*** Opening of INPUT RECORDS ***

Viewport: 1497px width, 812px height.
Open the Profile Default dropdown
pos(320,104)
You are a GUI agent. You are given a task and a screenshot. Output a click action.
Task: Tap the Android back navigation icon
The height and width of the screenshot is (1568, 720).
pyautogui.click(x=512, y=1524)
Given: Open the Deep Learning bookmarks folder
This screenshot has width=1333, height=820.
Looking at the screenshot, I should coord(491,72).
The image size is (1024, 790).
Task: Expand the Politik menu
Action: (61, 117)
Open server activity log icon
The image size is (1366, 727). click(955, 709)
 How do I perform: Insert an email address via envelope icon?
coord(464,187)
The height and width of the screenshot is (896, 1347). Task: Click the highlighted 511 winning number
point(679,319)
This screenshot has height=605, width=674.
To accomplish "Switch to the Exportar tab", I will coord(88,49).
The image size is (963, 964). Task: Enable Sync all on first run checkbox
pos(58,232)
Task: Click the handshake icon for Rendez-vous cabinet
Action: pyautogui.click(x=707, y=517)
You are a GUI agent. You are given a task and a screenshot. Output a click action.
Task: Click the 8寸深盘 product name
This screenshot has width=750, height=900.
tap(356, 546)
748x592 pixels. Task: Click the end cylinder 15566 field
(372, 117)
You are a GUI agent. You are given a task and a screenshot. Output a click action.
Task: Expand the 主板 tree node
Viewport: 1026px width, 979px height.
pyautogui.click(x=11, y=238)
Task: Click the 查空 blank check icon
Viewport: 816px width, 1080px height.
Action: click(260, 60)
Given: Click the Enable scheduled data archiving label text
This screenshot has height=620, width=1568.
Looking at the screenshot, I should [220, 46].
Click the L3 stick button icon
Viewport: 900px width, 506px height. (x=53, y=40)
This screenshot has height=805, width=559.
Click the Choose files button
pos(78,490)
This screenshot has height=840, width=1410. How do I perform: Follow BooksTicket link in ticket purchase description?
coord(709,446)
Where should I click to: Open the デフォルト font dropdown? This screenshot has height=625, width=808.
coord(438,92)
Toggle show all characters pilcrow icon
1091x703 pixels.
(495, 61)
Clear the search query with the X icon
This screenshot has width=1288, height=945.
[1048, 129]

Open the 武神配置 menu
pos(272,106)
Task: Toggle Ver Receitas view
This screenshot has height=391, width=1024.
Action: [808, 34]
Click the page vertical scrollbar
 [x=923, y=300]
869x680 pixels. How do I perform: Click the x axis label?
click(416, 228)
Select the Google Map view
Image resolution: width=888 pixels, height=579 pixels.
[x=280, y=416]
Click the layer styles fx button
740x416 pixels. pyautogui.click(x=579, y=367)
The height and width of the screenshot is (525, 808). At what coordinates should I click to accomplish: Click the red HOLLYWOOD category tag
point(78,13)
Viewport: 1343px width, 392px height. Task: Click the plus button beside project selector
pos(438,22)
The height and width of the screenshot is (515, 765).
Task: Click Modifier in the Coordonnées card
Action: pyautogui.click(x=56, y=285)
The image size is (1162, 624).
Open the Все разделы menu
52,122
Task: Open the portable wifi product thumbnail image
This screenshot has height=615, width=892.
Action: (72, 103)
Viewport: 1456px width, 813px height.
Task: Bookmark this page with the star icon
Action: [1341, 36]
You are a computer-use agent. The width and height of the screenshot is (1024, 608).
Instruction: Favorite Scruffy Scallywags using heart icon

*** Close of INPUT RECORDS ***

TASK INSTRUCTIONS: In the material above, the line with "Open the Все разделы menu" marks the start. Print it and every line after it through the last, exactly.

WRITTEN RESPONSE:
Open the Все разделы menu
52,122
Task: Open the portable wifi product thumbnail image
This screenshot has height=615, width=892.
Action: (72, 103)
Viewport: 1456px width, 813px height.
Task: Bookmark this page with the star icon
Action: [1341, 36]
You are a computer-use agent. The width and height of the screenshot is (1024, 608).
Instruction: Favorite Scruffy Scallywags using heart icon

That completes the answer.